Now, I admit it, I slack off sometimes. I don’t follow current events with as much discipline as I could. There are huge gaps in my knowledge about what is going on, preventing me from fully understanding certain events as they are reported.
For example, I haven’t been following the whole “Scooter” Libby issue. Whenever I see an article about him in the printed paper, I gloss over it because I don’t understand the content and can’t follow the story. It’s really a downward spiral, and the only way out is to begin filling those holes in my understanding.
The most attractive option here is not to flip through last week’s paper, trying to find the first couple of accounts of the scandal. Easier by far is to hit up news.google.com and do a simple search for articles in the past seven days containing the words “Libby” and maybe “Rove” in the headline. From there, I can browse through hundreds of articles from papers all over the world, getting the much-needed background information into the situation. It’s wonderful. ...As much as I like to know about what’s going on in my own backyard, I’m equally interested in the local struggles and personal stories of people and communities all over the country. Why get only the point of view of the Rocky Mountain populace when I can compare and contrast it to the perspectives in the Bay Area, the Bible Belt, and the NYC Tri-State Area? How are they different? What are the common denominators? If the country is like a salad bowl (I don’t buy the “melting pot” theory, but that’s a different story), it’s those regional differences that make us who we are and what makes us so fascinating.

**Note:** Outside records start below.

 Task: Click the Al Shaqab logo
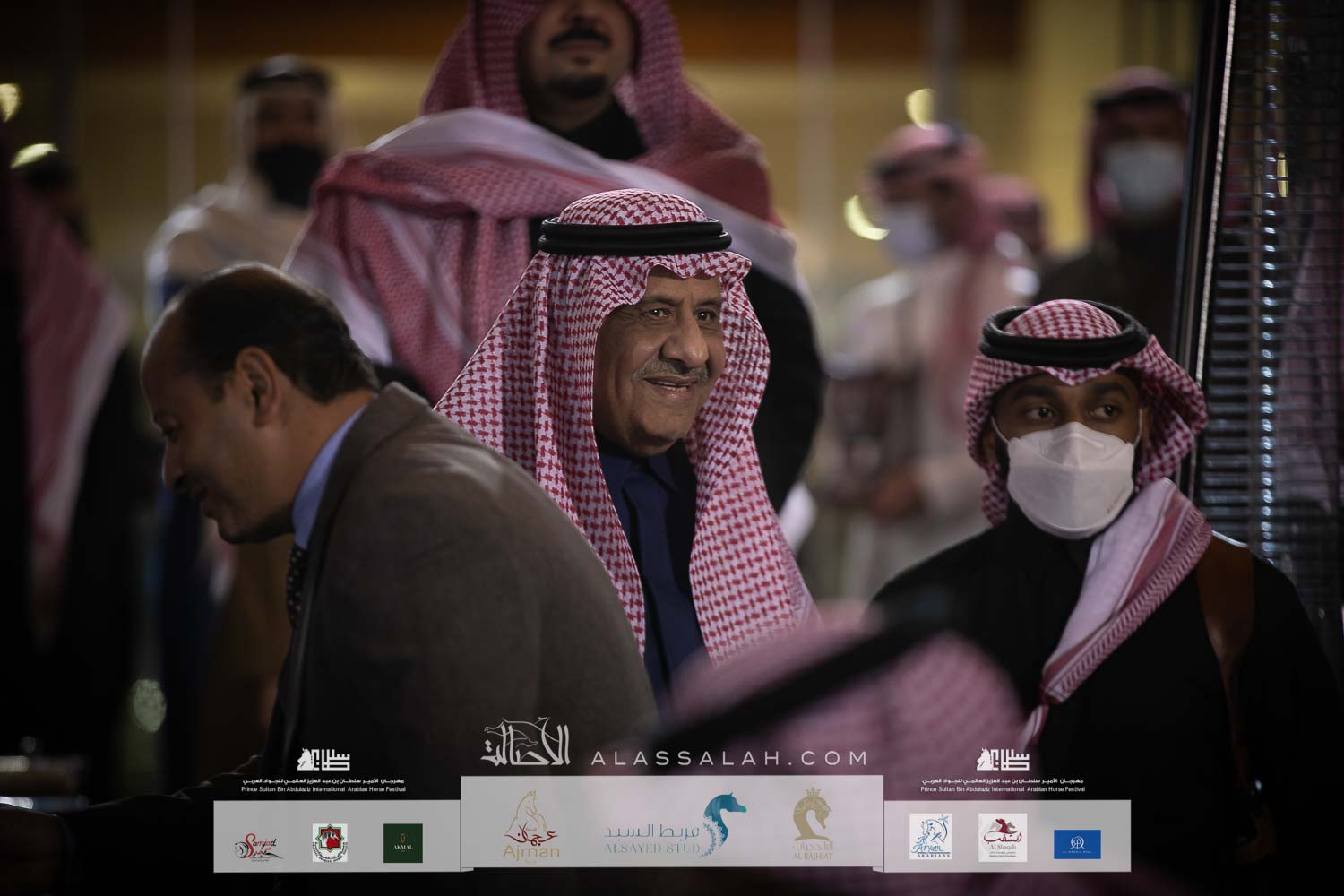1003,838
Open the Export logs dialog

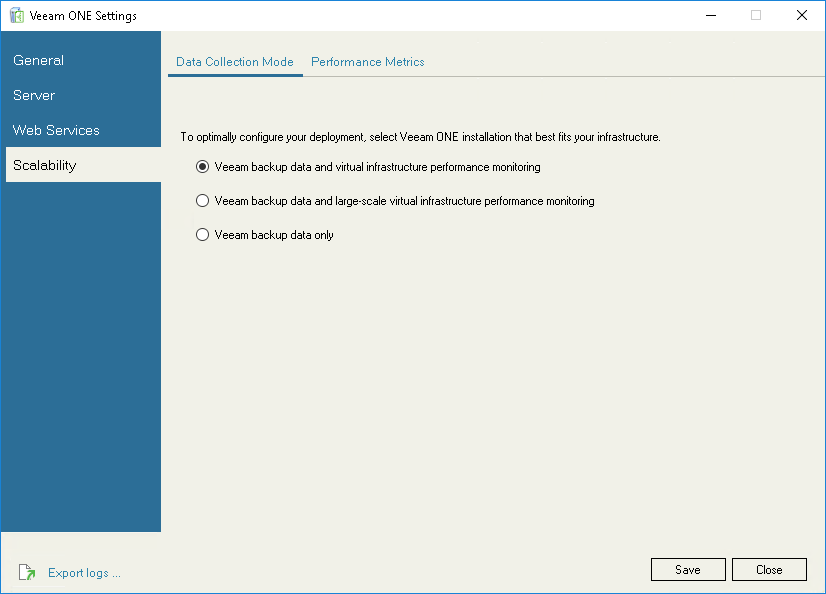click(x=84, y=572)
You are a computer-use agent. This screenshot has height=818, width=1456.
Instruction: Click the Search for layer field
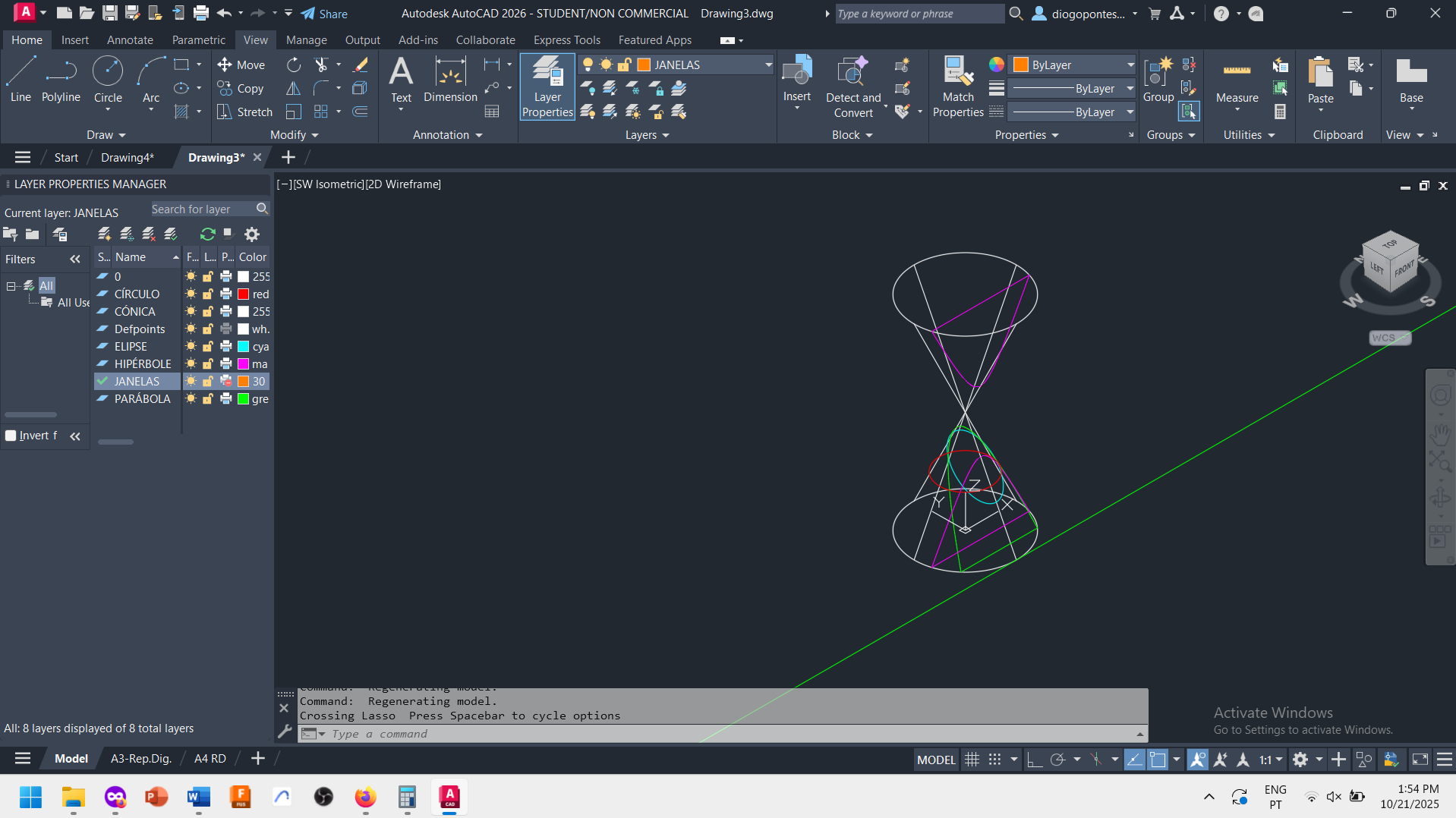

I'm glad I came across this again because I was at a state press association meeting yesterday and heard some things that really roasted my chestnuts. Specifically, more than a few of the editors from weekly or other nondaily papers blithely told how they just held the news of the, say, Monday city council meeting till they got around to publishing it Wednesday. And in most cases, the impression I got was that they were then just publishing it as a first-day story. But that was OK, they said, because they were the prime source of that news in their communities.
And maybe that is OK today. Maybe it's OK to think the Web's just kind of there, inconsequential. Maybe even tomorrow or next week. But technology and broadband and even -- horror! -- computers will be coming to those towns, too. And then maybe some bloggers or just a simple e-mail list ... and then what? Will they then be the "prime source" two days late?
Of course, as with most of the smaller papers in this country, they are in a great position to take advantage of the mistakes others have made, to experiment, to get their operations aligned to make sure they are not undercut. But arrogance, and lack of foresight, is what is bringing down this business.